**RECORDS FOR THE TASK:**
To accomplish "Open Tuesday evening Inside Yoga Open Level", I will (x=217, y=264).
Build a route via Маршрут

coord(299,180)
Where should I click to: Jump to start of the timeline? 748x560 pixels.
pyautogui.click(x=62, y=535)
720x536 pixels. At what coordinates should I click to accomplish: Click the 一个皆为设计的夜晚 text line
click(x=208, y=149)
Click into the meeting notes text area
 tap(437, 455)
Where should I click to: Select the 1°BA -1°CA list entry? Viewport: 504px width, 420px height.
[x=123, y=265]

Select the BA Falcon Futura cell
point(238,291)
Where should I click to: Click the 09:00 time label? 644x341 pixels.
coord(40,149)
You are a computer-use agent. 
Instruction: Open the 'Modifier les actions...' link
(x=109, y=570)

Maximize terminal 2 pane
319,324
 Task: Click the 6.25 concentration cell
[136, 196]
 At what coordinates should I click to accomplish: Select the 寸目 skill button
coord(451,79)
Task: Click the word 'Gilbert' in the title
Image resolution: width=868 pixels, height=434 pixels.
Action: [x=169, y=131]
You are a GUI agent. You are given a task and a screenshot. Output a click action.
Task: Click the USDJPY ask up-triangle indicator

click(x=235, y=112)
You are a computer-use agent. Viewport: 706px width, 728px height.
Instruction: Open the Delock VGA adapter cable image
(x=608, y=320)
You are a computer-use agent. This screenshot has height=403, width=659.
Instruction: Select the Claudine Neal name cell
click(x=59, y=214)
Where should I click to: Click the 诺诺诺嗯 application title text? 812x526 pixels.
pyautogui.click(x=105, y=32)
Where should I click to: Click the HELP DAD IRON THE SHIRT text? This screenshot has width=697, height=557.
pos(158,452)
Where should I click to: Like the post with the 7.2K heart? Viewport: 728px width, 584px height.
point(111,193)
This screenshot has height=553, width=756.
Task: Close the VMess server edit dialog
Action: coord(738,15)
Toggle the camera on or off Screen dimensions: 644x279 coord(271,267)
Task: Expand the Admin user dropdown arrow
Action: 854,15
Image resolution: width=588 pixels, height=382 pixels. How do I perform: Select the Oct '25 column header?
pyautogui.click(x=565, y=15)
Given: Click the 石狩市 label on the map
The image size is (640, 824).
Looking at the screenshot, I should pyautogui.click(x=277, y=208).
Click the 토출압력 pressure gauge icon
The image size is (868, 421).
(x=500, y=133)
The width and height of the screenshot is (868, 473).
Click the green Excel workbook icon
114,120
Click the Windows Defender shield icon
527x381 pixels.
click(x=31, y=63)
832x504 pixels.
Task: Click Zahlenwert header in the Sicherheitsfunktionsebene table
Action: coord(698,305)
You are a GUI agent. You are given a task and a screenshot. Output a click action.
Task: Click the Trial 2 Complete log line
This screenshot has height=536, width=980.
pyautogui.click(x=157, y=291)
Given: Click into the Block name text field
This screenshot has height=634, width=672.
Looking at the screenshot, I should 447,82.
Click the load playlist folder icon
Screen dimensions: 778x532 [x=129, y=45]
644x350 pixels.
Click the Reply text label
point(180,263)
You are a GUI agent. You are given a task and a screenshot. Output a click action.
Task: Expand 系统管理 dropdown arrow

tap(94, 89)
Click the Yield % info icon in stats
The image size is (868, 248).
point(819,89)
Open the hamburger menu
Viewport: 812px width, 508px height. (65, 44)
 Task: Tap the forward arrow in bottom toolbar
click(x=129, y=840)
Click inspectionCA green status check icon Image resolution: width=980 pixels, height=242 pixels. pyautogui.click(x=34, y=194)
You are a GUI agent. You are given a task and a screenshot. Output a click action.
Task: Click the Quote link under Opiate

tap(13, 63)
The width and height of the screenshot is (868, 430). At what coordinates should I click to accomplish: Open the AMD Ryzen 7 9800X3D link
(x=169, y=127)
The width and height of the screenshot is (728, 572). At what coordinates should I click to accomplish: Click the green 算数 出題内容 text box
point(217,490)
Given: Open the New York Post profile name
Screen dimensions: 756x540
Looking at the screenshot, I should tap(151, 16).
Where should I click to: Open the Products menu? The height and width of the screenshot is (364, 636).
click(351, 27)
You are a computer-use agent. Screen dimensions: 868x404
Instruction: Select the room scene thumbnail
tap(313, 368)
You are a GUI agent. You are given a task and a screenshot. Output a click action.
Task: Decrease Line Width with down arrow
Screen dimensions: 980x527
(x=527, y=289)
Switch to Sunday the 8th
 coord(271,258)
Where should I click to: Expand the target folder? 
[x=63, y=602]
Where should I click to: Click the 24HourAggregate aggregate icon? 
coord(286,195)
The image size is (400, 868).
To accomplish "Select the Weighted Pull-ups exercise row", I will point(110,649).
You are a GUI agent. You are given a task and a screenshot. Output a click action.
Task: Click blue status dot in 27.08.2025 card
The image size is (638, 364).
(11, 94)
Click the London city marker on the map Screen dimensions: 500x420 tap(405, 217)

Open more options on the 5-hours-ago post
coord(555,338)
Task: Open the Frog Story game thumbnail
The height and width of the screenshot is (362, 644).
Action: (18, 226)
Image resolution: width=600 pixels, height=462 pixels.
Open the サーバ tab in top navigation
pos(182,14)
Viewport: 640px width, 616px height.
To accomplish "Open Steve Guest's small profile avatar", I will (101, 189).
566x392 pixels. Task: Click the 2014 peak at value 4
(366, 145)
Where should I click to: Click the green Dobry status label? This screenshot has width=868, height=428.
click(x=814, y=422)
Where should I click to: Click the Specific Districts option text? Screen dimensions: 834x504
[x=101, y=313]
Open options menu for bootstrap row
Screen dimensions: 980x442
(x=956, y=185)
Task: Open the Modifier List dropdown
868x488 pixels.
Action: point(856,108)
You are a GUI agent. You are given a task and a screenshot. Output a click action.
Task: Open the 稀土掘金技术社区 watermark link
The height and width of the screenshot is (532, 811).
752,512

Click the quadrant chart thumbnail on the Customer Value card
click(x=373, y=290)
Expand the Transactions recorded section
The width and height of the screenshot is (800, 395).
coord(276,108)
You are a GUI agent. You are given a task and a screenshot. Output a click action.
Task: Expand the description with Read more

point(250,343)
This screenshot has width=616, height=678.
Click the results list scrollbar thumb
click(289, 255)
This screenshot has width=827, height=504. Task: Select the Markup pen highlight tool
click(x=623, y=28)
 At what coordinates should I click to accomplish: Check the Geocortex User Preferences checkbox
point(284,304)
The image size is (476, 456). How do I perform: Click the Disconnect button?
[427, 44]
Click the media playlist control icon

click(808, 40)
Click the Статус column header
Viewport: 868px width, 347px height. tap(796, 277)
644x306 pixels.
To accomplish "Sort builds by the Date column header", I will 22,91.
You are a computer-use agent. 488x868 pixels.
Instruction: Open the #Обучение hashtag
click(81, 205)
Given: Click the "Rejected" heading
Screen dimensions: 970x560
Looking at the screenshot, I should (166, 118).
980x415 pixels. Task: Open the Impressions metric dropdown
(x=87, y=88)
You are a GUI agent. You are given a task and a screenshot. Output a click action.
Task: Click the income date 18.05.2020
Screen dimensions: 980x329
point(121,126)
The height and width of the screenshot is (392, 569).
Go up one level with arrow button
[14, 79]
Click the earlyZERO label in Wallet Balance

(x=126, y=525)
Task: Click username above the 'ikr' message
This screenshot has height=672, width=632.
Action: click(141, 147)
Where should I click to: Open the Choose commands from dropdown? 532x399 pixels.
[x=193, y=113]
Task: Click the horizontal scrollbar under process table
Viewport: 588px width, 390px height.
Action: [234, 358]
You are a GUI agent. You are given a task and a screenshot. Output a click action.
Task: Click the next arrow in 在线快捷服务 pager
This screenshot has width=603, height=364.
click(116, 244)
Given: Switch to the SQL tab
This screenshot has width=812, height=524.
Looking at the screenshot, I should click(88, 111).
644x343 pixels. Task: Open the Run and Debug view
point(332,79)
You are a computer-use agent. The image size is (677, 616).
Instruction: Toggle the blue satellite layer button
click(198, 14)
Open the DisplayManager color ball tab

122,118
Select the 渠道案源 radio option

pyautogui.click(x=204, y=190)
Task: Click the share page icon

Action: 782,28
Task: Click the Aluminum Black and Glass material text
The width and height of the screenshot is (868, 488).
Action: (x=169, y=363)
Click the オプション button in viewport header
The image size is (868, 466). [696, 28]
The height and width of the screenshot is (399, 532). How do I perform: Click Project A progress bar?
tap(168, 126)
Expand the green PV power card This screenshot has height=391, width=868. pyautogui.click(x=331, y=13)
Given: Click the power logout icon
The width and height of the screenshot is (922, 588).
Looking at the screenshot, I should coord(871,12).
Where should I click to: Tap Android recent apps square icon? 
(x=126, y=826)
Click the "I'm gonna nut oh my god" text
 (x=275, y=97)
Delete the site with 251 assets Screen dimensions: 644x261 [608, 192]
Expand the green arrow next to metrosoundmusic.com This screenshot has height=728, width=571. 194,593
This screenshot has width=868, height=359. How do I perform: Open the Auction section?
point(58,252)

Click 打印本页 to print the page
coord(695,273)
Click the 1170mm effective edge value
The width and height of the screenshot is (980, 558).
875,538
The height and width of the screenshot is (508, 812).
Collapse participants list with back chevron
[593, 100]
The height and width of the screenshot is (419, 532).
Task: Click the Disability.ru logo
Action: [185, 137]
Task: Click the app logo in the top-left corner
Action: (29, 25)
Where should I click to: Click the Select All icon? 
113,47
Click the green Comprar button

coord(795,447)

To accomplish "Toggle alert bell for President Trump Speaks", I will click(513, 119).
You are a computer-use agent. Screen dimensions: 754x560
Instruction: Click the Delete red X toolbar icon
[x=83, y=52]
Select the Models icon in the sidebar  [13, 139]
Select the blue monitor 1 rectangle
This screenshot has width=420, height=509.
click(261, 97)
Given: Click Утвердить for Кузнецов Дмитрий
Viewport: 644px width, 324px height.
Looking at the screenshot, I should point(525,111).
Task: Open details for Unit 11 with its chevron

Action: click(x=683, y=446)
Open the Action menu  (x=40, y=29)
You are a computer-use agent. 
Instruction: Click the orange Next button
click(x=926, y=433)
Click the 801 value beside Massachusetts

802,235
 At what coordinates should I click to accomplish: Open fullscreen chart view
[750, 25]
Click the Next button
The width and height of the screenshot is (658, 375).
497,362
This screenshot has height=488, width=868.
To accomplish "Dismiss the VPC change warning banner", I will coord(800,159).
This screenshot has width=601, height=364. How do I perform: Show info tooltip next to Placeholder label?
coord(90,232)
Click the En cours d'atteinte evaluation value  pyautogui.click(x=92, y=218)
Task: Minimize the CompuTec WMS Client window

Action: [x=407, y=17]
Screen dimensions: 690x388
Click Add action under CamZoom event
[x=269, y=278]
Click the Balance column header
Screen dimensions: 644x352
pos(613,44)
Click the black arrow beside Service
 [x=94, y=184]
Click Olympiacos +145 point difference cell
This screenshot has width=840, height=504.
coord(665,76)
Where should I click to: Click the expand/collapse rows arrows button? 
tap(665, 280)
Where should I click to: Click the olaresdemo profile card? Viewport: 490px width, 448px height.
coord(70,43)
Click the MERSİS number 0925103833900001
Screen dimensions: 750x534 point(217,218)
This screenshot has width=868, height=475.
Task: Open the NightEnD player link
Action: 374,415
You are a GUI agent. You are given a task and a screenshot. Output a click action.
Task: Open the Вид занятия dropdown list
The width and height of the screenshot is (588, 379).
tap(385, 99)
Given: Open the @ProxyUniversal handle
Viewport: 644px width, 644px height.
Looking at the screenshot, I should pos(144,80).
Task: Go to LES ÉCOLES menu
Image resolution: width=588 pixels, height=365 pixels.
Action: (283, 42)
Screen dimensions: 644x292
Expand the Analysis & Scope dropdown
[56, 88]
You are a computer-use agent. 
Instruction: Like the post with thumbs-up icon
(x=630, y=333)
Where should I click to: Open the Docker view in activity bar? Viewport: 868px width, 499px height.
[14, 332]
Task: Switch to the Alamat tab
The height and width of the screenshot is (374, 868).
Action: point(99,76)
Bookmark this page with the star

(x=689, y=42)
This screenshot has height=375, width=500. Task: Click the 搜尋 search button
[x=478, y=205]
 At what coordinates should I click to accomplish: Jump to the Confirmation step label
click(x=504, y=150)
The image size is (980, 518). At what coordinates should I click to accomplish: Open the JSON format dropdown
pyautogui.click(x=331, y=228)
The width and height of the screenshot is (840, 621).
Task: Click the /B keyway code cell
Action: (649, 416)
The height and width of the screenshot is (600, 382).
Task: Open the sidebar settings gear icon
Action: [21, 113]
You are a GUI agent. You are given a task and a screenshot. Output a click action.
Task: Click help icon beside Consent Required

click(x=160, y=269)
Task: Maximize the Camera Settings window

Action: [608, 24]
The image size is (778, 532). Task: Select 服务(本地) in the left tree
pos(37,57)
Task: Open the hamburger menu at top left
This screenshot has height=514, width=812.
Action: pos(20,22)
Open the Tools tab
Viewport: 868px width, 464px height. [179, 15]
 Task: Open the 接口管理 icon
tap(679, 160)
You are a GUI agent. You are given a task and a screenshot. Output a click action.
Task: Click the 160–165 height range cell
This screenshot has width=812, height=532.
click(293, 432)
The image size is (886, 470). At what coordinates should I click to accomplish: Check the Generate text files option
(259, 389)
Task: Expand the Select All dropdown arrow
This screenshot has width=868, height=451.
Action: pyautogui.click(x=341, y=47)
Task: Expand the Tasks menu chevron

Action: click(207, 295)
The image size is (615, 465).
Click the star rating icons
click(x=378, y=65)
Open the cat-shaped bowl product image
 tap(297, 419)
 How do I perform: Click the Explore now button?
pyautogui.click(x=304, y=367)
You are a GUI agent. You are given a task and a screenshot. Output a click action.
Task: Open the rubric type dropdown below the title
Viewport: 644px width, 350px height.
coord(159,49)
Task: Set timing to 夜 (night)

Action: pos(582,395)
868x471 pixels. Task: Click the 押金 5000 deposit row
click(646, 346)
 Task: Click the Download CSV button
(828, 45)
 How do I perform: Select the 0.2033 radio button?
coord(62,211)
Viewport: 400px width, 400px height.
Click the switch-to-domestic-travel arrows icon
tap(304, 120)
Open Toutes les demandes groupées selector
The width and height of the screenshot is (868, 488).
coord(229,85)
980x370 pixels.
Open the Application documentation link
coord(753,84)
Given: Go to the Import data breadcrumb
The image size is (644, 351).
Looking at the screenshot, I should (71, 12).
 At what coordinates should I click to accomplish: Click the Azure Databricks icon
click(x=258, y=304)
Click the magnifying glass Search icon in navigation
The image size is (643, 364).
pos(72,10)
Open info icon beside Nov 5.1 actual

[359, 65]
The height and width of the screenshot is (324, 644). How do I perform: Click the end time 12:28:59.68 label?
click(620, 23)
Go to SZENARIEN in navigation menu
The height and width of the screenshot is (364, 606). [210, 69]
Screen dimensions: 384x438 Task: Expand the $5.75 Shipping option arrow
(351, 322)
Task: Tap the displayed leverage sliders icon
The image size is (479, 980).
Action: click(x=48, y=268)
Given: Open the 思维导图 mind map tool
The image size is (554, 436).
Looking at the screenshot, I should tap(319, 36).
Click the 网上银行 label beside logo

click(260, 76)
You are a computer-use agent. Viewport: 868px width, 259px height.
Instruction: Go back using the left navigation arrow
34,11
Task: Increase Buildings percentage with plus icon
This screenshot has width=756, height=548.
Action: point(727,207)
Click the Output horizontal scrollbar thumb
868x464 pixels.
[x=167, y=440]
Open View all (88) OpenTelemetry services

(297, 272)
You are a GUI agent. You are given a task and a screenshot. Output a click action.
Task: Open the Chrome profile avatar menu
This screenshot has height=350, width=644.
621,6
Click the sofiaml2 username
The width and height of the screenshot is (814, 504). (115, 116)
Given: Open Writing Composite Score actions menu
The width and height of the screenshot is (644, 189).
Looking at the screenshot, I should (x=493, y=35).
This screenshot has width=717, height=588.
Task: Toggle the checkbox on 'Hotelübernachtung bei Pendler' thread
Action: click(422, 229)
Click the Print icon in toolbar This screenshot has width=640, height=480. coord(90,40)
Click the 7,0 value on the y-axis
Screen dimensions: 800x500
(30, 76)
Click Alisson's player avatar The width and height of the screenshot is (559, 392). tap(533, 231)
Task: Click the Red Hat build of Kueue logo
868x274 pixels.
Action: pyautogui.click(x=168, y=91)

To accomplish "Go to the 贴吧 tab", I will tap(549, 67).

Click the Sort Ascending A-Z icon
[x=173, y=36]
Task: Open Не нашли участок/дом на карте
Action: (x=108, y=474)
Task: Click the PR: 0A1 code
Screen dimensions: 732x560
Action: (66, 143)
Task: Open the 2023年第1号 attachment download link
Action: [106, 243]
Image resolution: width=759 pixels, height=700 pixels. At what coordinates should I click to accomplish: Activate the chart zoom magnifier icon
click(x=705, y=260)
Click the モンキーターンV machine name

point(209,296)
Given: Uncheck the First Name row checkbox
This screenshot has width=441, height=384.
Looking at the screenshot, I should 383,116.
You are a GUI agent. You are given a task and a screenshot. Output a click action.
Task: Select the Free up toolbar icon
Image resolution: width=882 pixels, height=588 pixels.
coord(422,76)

**EXERCISE DETAILS:**
Write only the number of lines in the records that include the word "will".

**OUTPUT BELOW:**
7